Data excerpts
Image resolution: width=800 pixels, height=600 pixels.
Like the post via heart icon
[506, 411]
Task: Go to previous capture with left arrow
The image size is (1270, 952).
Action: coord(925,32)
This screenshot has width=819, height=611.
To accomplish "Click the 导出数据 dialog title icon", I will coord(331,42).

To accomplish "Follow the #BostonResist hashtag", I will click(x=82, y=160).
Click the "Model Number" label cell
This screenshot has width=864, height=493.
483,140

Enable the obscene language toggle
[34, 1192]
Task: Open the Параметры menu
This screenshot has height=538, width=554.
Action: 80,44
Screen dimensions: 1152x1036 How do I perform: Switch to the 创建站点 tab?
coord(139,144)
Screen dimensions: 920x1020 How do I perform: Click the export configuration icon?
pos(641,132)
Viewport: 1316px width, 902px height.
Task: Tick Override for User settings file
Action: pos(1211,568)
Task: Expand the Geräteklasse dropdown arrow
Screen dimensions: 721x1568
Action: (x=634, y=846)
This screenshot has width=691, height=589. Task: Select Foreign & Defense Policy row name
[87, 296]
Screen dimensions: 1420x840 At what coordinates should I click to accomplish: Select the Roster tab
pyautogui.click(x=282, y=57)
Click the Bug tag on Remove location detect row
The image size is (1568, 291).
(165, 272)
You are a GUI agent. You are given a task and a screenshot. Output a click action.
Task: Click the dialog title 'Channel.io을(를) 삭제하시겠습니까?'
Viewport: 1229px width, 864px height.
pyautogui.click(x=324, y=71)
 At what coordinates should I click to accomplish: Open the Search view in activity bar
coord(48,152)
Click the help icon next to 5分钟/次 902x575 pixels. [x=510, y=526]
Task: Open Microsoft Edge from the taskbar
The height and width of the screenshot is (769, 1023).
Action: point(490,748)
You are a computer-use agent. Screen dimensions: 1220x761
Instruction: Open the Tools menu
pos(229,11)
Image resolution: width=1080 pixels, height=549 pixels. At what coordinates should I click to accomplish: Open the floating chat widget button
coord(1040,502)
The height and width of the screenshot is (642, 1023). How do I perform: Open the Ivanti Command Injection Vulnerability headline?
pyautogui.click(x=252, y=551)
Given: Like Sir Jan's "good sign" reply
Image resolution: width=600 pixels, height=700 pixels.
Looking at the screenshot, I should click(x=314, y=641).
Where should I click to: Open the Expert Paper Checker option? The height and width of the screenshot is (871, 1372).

# TASK ITEM
With nothing added or left out, print the data again.

# RESPONSE BELOW
Image resolution: width=800 pixels, height=600 pixels.
Like the post via heart icon
[506, 411]
Task: Go to previous capture with left arrow
The image size is (1270, 952).
Action: coord(925,32)
This screenshot has width=819, height=611.
To accomplish "Click the 导出数据 dialog title icon", I will coord(331,42).

To accomplish "Follow the #BostonResist hashtag", I will click(x=82, y=160).
Click the "Model Number" label cell
This screenshot has width=864, height=493.
483,140

Enable the obscene language toggle
[34, 1192]
Task: Open the Параметры menu
This screenshot has height=538, width=554.
Action: 80,44
Screen dimensions: 1152x1036 How do I perform: Switch to the 创建站点 tab?
coord(139,144)
Screen dimensions: 920x1020 How do I perform: Click the export configuration icon?
pos(641,132)
Viewport: 1316px width, 902px height.
Task: Tick Override for User settings file
Action: pos(1211,568)
Task: Expand the Geräteklasse dropdown arrow
Screen dimensions: 721x1568
Action: (x=634, y=846)
This screenshot has width=691, height=589. Task: Select Foreign & Defense Policy row name
[87, 296]
Screen dimensions: 1420x840 At what coordinates should I click to accomplish: Select the Roster tab
pyautogui.click(x=282, y=57)
Click the Bug tag on Remove location detect row
The image size is (1568, 291).
(165, 272)
You are a GUI agent. You are given a task and a screenshot. Output a click action.
Task: Click the dialog title 'Channel.io을(를) 삭제하시겠습니까?'
Viewport: 1229px width, 864px height.
pyautogui.click(x=324, y=71)
 At what coordinates should I click to accomplish: Open the Search view in activity bar
coord(48,152)
Click the help icon next to 5分钟/次 902x575 pixels. [x=510, y=526]
Task: Open Microsoft Edge from the taskbar
The height and width of the screenshot is (769, 1023).
Action: point(490,748)
You are a computer-use agent. Screen dimensions: 1220x761
Instruction: Open the Tools menu
pos(229,11)
Image resolution: width=1080 pixels, height=549 pixels. At what coordinates should I click to accomplish: Open the floating chat widget button
coord(1040,502)
The height and width of the screenshot is (642, 1023). How do I perform: Open the Ivanti Command Injection Vulnerability headline?
pyautogui.click(x=252, y=551)
Given: Like Sir Jan's "good sign" reply
Image resolution: width=600 pixels, height=700 pixels.
Looking at the screenshot, I should click(x=314, y=641).
Where should I click to: Open the Expert Paper Checker option? The height and width of the screenshot is (871, 1372).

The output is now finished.